Miami-Dade Corrections

In March 2026, a Miami-Dade County jury decided that Harrel Braddy, the man convicted of kidnapping 5-year-old Quantisha “Candy” Maycock and abandoning her in the alligator-filled Everglades in 1998, will spend the rest of his life in prison rather than face execution. The resentencing verdict ended a legal process that stretched across nearly three decades, two death sentences, and a landmark U.S. Supreme Court ruling that reshaped capital punishment in Florida.
Braddy, now 76, was never retried for the crime itself. His conviction for murder, kidnapping, and the assault on Candy’s mother, Shandelle Maycock, has stood since the early 2000s. The only question before this new jury was whether he should die by execution or grow old behind bars.
What happened in 1998
According to trial testimony and court records, Braddy went to the home Shandelle Maycock shared with her daughter in South Florida. An argument escalated into a violent attack: Braddy beat and bound Shandelle, forced her into the trunk of a car, and drove away with Candy. Shandelle survived and later provided testimony that helped build the case against him.
Investigators determined that Braddy drove deep into the Everglades, the vast wetland stretching west of Miami, and left the 5-year-old there alone. Her skeletal remains were later recovered in an area dense with alligators. Forensic evidence and the condition of the remains led authorities to conclude the child had been killed by the animals after being abandoned, a finding prosecutors called one of the most disturbing in Miami-Dade criminal history.
The original death sentence and its unraveling
Braddy was convicted of first-degree murder, kidnapping, and charges related to the assault on Shandelle Maycock. At his original sentencing, a judge imposed the death penalty after a jury recommendation, which was the standard procedure in Florida at the time. He was also serving time for a prior attempted escape from custody.

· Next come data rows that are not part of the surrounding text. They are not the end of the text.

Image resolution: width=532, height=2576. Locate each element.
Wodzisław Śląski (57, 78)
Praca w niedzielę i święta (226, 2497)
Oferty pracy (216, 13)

That sentence held for years. Then, in 2016, the U.S. Supreme Court’s decision in Hurst v. Florida struck down the state’s capital sentencing scheme, ruling that juries, not judges, must make the critical findings necessary to impose death. The decision forced Florida courts to revisit dozens of death row cases, including Braddy’s, opening the door to a new penalty phase.
What the new jury heard
During the resentencing hearing, prosecutors pressed for death a second time. They walked jurors through the sequence of events: the assault on Shandelle, the abduction of her daughter, and the deliberate decision to leave a 5-year-old in a remote stretch of wilderness where alligators were known to congregate. Their argument was that Braddy had not simply killed a child but had chosen a method designed to inflict maximum terror and suffering.
Family members delivered emotional testimony about the lasting damage. Relatives described how they still replayed the moment they learned what had happened to Candy, and the courtroom fell quiet as they spoke about the girl they remembered, a child who had a nickname because of her sweet personality.
Defense attorneys took a different approach. They focused on Braddy’s age, his decades already spent in prison, and his mental health history. Their case to the jury was straightforward: a 76-year-old man confined to a cell for the rest of his natural life is not someone the state needs to execute. According to NBC Miami’s reporting, the defense painted Braddy as a man whose circumstances made the death penalty unnecessary, not undeserved.
The jury’s decision
When the panel returned its verdict, Braddy hugged his attorneys, a gesture that suggested he already sensed the outcome. The jury chose life in prison without the possibility of parole, sparing him from execution for the second time in the case’s history.
The decision means Braddy will die in a Florida prison cell of natural causes rather than by lethal injection. For the Maycock family, the result was a painful reminder that the legal system’s definition of justice does not always match their own. Shandelle Maycock, who survived the 1998 attack, has lived with the aftermath for nearly 28 years.
Under Florida’s current capital sentencing law, which was revised in 2023 to allow a death recommendation on an 8-4 jury vote rather than requiring unanimity, the threshold for imposing death is lower than in many other states. That this jury still chose life underscores how difficult it can be to secure a death sentence even in a case with facts as extreme as these.